GOAL =>
Write out the entries below exactly, beginning with the line that contains "Open the comparison dropdown next to 对比" and ending with the line that contains "coord(44,263)". Leave the pictures out.

MATERIAL FOR THIS EXERCISE =>
(begin)
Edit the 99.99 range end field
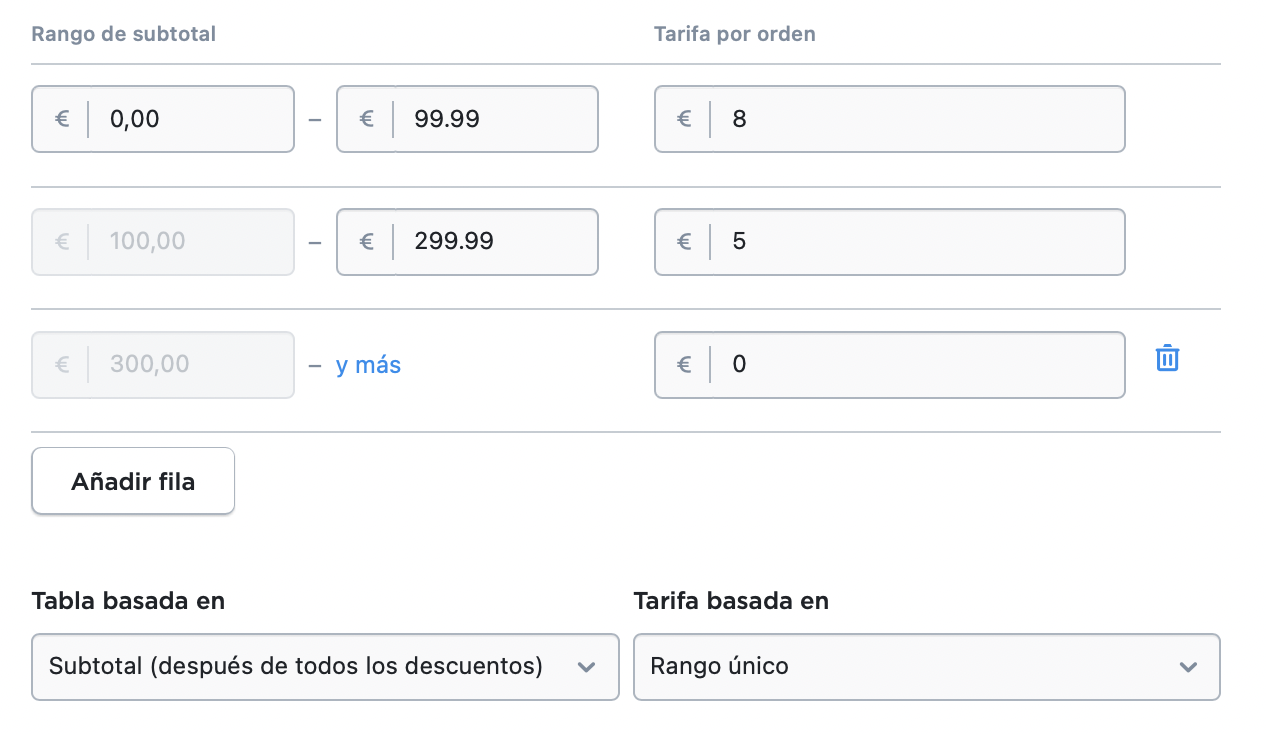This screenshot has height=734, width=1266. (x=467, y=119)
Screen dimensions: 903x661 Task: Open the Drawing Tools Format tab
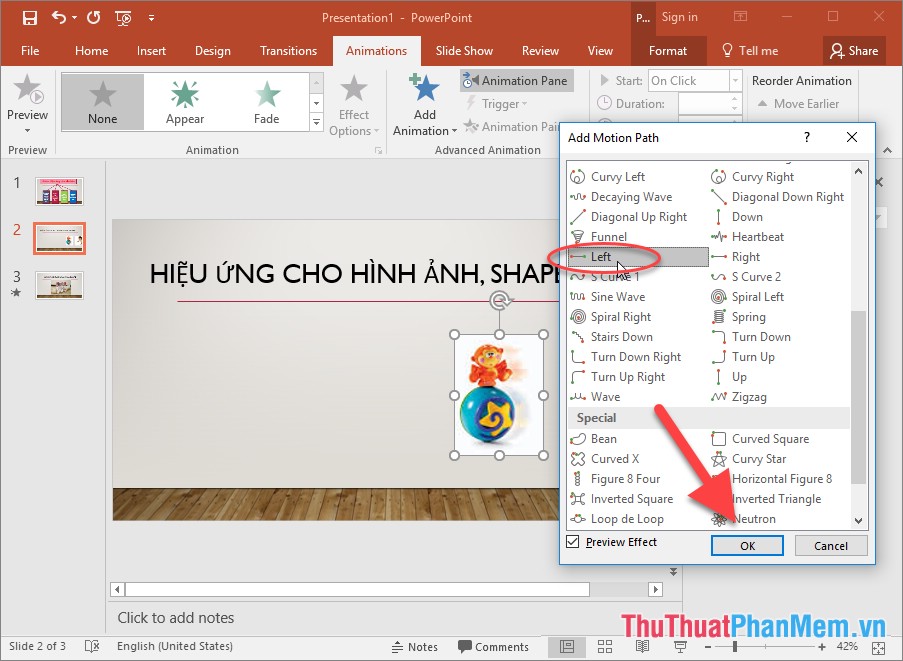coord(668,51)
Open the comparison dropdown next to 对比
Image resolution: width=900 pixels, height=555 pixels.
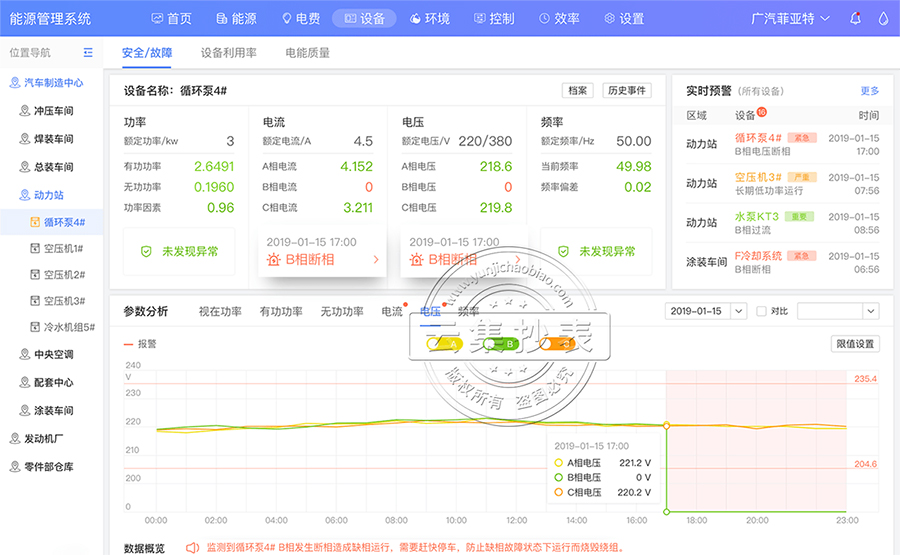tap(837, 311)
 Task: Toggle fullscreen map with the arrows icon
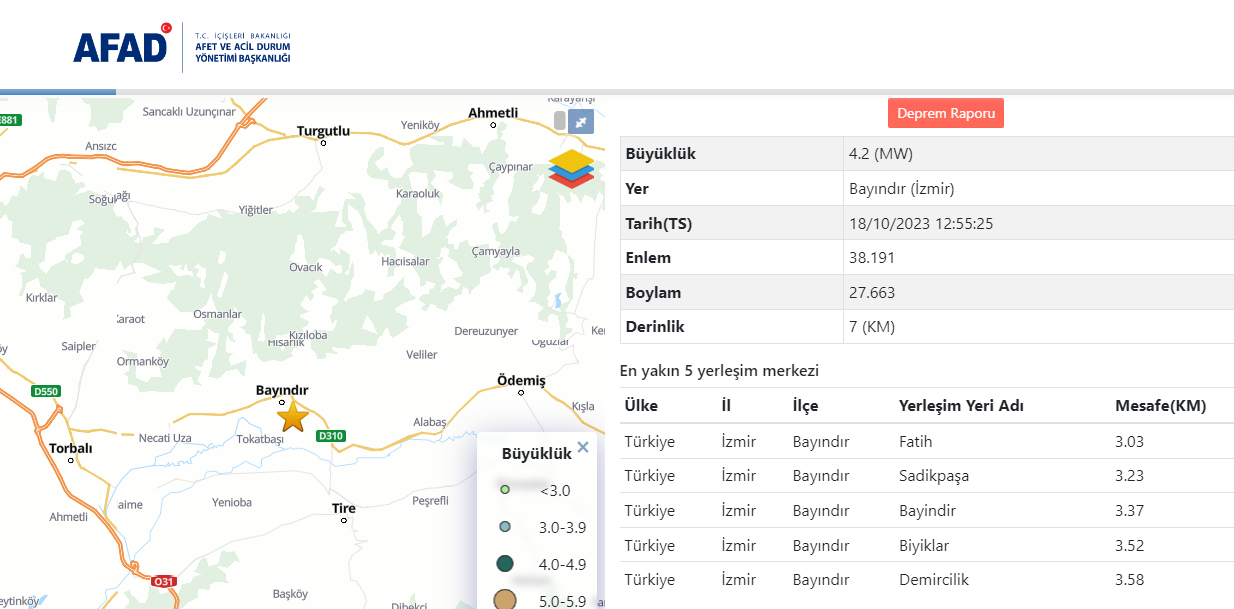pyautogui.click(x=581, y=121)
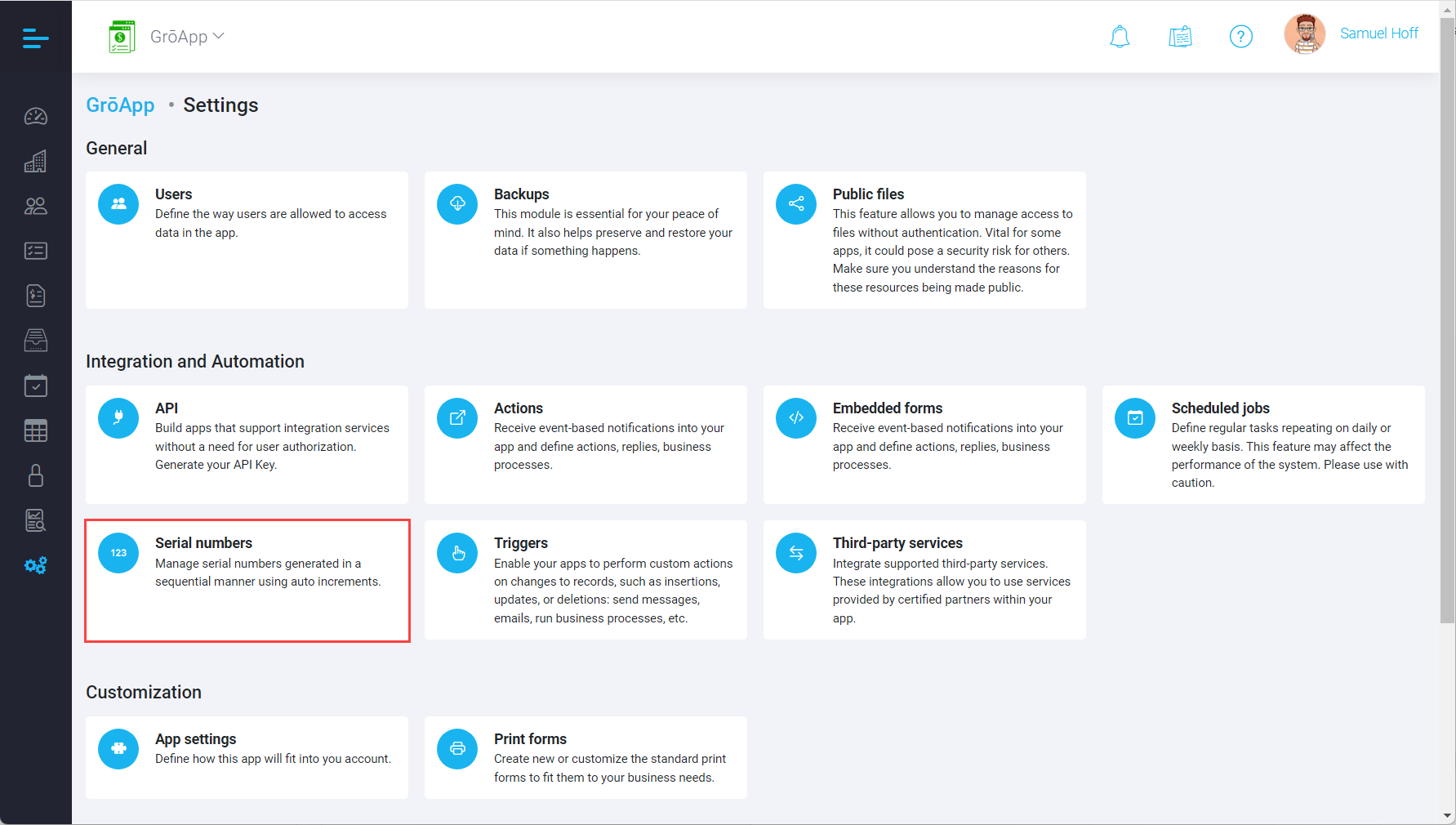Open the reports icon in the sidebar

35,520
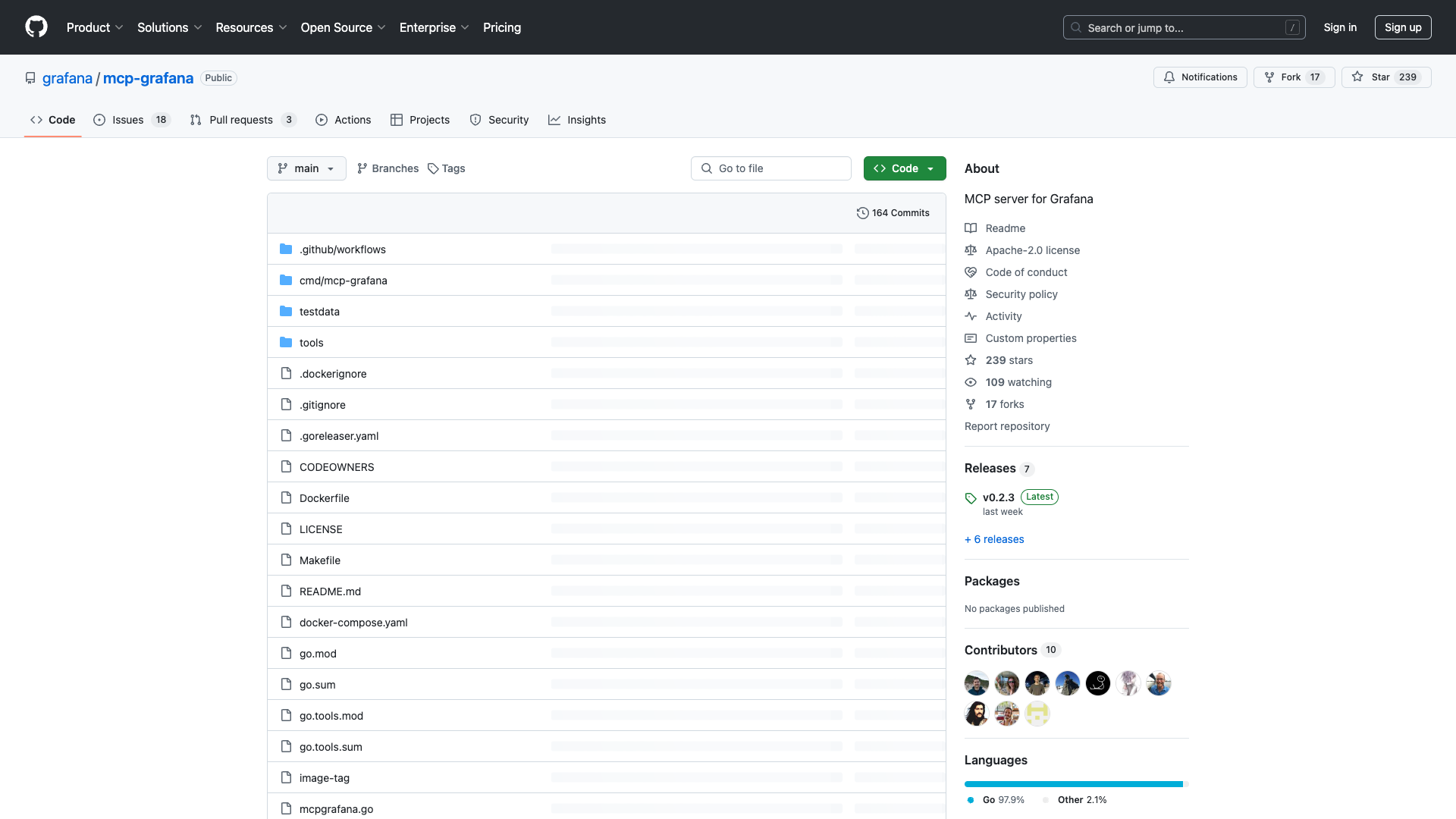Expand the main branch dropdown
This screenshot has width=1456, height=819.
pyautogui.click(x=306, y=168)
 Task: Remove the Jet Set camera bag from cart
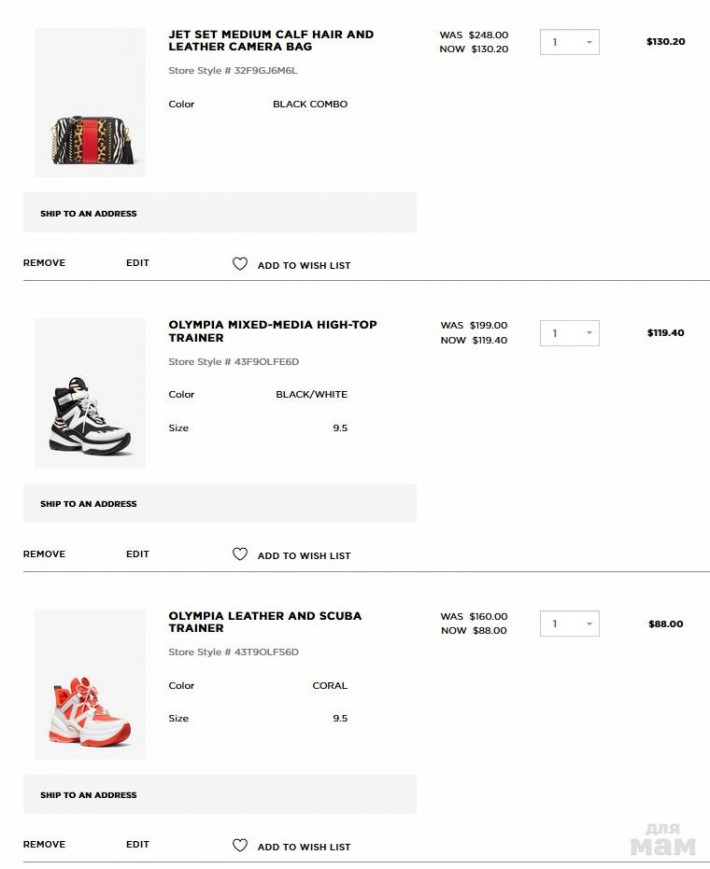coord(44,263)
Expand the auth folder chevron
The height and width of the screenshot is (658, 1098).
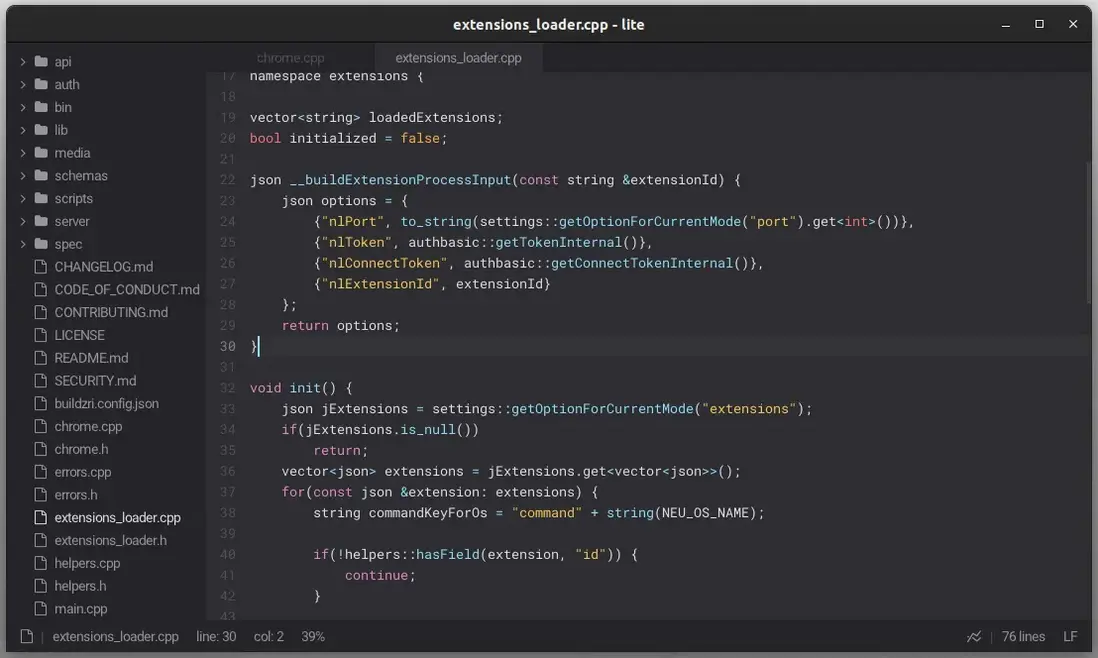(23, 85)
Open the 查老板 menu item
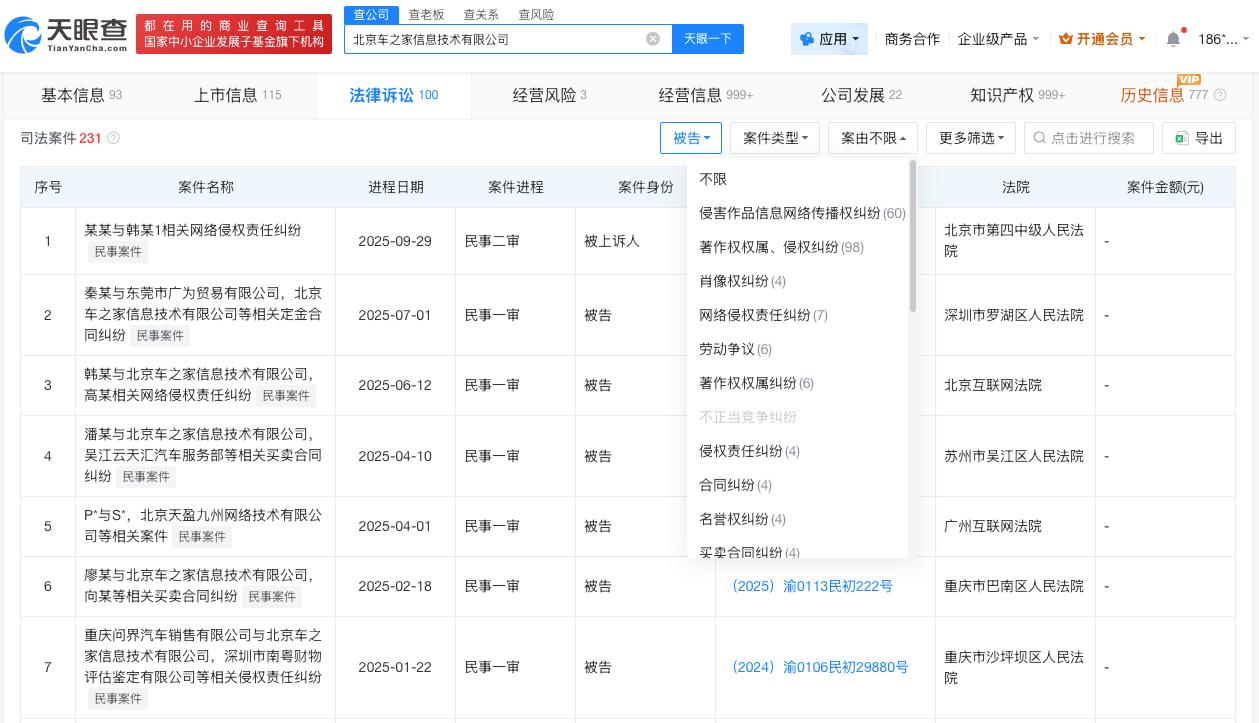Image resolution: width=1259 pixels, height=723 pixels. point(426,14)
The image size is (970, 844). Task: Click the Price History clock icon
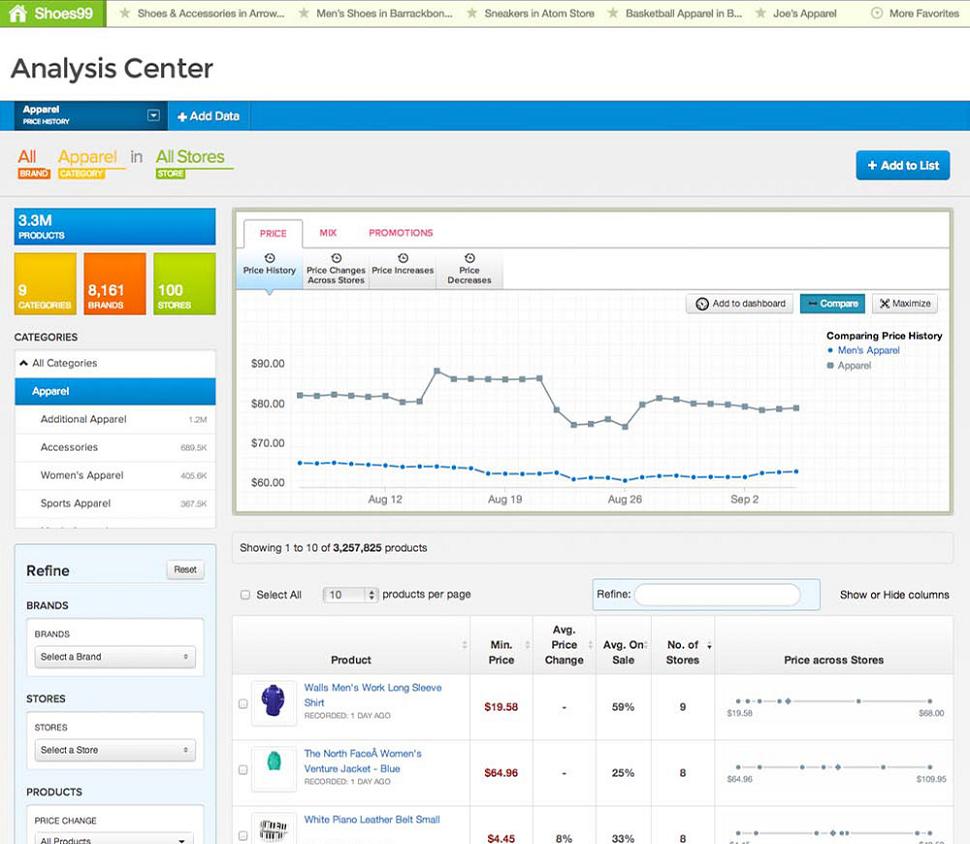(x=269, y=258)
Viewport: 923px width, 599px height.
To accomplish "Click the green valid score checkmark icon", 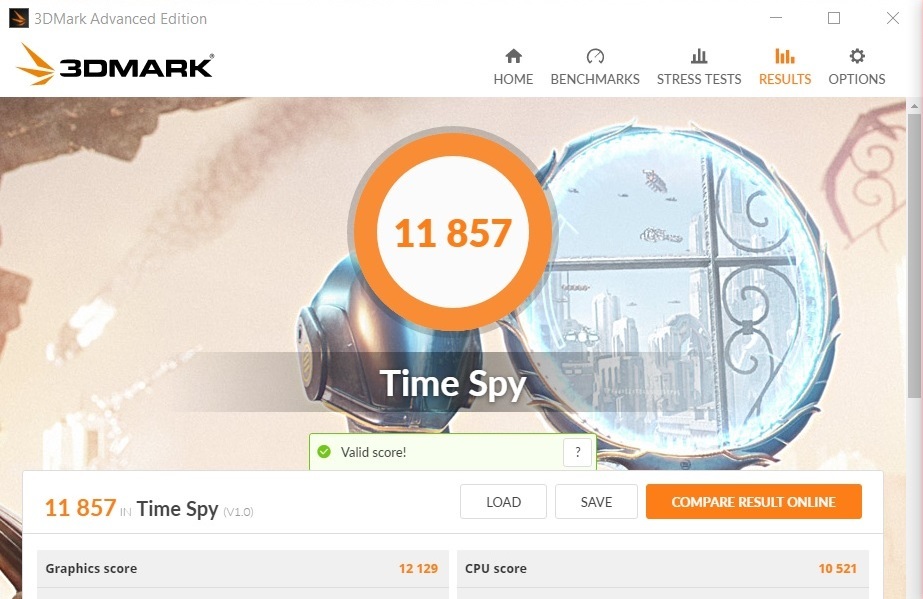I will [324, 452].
(end)
CORRECT RESPONSE =>
Open the comparison dropdown next to 对比
Image resolution: width=900 pixels, height=555 pixels.
tap(837, 311)
 Task: Toggle fullscreen map with the arrows icon
pyautogui.click(x=581, y=121)
Open the reports icon in the sidebar

35,520
Expand the main branch dropdown
This screenshot has width=1456, height=819.
pyautogui.click(x=306, y=168)
 Task: Remove the Jet Set camera bag from cart
coord(44,263)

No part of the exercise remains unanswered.